Devido à evidente inconveniência da lei, principalmente no tocante aos direitos comunitários, os conceitos solicitados pela Corte Constitucional a importantes entidades tais como a Procuradoria Geral da Nação pedem declarar a INEXEQÜIBILIDADE da lei na íntegra (Procuradoria, 2007); e assim ratifica-se a validade das denúncias dos diversos setores sociais.

Já que as vias legais não são o único meio para atingir as reivindicações dos movimentos sociais, os afetados têm somado esforços e trabalho para resistir a agressão do modelo florestal e suas plantações e constituiram a “Frente pela Vida e Contra o Deserto Verde”, movimento que se une à luta pela defesa do território, os povos e seu patrimônio, impulsionada no continente pelos grupos que conformam a Rede Latino- americana contra as Monoculturas de Árvores (RECOMA).

Este grupo está constituido por organizações de base, comunidades camponesas, organizações sociais e associações indígenas do sudoeste do país, região que concentra plantações de pinheiro e eucalipto sobre a área média das cordilheiras que atentam e ameaçam o território, a água, as formas de vida tradicionais e as culturas indígenas e camponesas.

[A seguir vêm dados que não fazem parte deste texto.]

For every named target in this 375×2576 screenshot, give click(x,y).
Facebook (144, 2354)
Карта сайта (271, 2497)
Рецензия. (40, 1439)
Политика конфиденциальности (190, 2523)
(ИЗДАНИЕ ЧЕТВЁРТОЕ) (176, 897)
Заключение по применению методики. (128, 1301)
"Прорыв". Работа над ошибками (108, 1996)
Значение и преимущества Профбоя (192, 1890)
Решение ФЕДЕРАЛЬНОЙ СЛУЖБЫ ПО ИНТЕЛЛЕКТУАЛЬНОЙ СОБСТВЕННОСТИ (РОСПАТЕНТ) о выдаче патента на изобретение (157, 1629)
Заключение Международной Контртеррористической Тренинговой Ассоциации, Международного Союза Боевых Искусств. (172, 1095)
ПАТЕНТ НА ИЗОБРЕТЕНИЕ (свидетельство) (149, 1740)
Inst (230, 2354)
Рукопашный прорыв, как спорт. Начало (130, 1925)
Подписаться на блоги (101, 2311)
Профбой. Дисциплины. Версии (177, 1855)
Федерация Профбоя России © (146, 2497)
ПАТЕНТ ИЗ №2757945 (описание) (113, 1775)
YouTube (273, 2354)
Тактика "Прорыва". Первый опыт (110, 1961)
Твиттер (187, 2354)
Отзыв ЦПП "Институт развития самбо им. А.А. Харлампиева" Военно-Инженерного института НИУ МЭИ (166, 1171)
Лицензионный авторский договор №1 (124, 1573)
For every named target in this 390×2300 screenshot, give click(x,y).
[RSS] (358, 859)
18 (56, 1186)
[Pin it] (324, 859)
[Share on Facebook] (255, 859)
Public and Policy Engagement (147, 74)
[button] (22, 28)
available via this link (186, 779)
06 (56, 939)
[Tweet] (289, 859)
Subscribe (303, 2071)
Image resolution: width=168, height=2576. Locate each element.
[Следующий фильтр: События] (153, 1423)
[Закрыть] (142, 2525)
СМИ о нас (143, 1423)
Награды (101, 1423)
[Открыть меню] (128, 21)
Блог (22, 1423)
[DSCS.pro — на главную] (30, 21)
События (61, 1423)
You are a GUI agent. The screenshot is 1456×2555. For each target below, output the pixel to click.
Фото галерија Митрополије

Desde este espaço, adiantamos a resistência do povo colombiano a um modelo que desconhecemos e que portanto carece de legitimidade; e ao mesmo tempo construímos as propostas que permitem recriar a vida nas formas que imaginamos dia a dia.

A conclusão amarga é que no caso colombiano, bem como em outros tantos, a legislação, normatividade, isenções e incentivos desenhados para o setor florestal contribuem para a destruição e a degradação florestal e portanto à piora das condições de vida dos povos e comunidades que habitam as florestas e dependem delas para sua sobrevivência.